Requirement
Repeat the records starting at the line containing "Given: Click the first" and ending at the line containing "Action: [x=584, y=226]", switching "Average Score" to "Median Score" and keeping everything else the same.
++++++++++
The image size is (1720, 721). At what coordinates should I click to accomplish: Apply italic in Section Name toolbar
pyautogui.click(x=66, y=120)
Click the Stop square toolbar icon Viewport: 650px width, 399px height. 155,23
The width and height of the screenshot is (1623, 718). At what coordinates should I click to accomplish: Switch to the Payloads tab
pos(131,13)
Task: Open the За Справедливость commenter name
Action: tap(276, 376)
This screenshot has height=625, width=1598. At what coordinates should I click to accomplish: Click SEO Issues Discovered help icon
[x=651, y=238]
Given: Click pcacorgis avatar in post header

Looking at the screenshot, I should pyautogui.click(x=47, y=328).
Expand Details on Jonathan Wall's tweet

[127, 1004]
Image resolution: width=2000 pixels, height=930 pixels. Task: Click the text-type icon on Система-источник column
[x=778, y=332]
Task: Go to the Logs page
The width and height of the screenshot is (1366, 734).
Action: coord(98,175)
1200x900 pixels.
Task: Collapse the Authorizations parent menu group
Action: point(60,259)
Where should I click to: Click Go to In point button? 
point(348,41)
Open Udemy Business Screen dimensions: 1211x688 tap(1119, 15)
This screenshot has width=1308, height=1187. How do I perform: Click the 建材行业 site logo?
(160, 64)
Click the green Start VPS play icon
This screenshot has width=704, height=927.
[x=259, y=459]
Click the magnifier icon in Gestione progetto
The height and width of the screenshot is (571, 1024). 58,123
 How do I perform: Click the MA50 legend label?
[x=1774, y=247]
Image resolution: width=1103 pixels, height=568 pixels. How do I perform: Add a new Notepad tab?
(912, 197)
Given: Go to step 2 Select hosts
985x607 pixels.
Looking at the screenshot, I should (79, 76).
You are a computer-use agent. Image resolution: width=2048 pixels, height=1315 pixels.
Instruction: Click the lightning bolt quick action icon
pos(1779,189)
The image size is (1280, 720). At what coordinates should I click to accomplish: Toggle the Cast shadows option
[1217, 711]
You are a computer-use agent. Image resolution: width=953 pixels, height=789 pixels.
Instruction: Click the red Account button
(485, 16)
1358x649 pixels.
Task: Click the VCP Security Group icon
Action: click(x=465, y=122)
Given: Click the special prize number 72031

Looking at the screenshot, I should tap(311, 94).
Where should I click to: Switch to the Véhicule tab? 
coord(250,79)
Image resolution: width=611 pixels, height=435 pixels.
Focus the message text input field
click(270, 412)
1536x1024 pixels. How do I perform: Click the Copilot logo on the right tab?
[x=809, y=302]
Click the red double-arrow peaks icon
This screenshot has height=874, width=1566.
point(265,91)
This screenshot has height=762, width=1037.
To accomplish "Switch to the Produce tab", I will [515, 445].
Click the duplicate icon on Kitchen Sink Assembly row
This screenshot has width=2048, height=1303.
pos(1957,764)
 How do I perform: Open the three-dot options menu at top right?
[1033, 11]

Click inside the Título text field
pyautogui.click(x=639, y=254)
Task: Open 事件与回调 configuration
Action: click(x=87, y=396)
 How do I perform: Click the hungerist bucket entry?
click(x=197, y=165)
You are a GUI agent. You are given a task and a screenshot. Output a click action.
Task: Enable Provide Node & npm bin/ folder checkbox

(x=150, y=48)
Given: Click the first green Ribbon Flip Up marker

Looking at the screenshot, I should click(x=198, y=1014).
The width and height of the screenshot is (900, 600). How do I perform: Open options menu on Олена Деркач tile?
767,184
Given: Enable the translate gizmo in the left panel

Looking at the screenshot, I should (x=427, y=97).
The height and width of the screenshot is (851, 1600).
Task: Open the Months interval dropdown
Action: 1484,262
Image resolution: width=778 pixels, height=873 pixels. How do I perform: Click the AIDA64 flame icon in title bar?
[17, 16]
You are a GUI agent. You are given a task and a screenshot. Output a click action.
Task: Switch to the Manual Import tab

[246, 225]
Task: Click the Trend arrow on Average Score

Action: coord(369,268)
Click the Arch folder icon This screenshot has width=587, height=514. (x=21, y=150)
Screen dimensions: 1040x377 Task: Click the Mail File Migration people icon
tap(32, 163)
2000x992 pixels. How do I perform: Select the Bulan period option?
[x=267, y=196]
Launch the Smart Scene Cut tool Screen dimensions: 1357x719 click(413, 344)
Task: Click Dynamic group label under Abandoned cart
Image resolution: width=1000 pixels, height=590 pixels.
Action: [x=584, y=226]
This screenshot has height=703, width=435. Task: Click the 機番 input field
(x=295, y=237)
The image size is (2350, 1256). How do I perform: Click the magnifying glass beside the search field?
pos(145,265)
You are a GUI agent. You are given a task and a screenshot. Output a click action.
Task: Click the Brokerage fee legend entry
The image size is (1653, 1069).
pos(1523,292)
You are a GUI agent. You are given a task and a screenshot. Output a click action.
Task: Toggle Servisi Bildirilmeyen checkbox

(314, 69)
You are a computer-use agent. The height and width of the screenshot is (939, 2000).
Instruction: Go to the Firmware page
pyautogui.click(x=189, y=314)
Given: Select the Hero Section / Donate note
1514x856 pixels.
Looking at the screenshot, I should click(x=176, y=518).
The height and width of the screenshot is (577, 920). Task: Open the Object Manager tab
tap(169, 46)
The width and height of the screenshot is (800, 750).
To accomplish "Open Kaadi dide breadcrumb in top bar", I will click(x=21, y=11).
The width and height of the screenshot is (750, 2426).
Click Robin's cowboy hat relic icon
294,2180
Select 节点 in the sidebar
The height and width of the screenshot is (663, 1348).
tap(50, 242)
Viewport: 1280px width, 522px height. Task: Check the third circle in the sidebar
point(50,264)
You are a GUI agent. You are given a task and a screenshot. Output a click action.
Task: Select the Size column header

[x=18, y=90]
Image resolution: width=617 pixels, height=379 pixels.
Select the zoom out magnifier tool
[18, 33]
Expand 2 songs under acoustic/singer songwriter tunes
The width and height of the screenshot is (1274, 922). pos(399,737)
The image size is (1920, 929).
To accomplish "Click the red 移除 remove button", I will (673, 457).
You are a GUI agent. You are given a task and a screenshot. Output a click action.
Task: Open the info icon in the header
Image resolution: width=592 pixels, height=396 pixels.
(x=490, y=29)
++++++++++
Final result
Given: Click the first green Ribbon Flip Up marker

Looking at the screenshot, I should click(x=198, y=1014).
The width and height of the screenshot is (900, 600). How do I perform: Open options menu on Олена Деркач tile?
767,184
Given: Enable the translate gizmo in the left panel

Looking at the screenshot, I should (x=427, y=97).
The height and width of the screenshot is (851, 1600).
Task: Open the Months interval dropdown
Action: 1484,262
Image resolution: width=778 pixels, height=873 pixels. How do I perform: Click the AIDA64 flame icon in title bar?
[17, 16]
You are a GUI agent. You are given a task and a screenshot. Output a click action.
Task: Switch to the Manual Import tab

[246, 225]
Task: Click the Trend arrow on Median Score

Action: coord(369,268)
Click the Arch folder icon This screenshot has width=587, height=514. (x=21, y=150)
Screen dimensions: 1040x377 Task: Click the Mail File Migration people icon
tap(32, 163)
2000x992 pixels. How do I perform: Select the Bulan period option?
[x=267, y=196]
Launch the Smart Scene Cut tool Screen dimensions: 1357x719 click(413, 344)
Task: Click Dynamic group label under Abandoned cart
Image resolution: width=1000 pixels, height=590 pixels.
Action: [x=584, y=226]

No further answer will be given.